'''
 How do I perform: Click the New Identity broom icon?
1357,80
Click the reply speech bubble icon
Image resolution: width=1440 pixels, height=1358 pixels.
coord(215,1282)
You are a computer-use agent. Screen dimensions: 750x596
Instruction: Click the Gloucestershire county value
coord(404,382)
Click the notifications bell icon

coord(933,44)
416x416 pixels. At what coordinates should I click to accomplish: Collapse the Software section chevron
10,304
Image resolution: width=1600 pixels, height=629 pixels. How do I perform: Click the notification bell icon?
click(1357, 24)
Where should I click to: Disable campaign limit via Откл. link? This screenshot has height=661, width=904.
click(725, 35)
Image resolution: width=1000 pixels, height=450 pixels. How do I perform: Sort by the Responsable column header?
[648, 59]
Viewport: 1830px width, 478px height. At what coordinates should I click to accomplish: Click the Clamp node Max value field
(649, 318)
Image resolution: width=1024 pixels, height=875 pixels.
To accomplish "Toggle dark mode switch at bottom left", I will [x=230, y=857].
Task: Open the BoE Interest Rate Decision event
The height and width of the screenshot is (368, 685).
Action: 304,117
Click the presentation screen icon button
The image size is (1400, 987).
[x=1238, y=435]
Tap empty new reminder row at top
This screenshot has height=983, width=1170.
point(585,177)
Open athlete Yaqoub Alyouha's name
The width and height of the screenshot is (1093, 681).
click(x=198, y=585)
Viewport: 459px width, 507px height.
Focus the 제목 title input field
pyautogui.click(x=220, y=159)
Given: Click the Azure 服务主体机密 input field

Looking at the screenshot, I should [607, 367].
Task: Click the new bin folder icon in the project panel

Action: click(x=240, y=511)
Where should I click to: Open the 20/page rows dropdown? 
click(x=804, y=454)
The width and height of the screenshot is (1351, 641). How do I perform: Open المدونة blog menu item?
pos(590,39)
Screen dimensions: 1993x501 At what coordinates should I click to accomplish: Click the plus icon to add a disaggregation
'''
EXERCISE BRIEF: Extract all lines of the records above that include "dimensions".

RESULT FOR THIS EXERCISE:
You are a computer-use agent. Screen dimensions: 750x596
Screen dimensions: 1993x501 At what coordinates should I click to accomplish: Click the plus icon to add a disaggregation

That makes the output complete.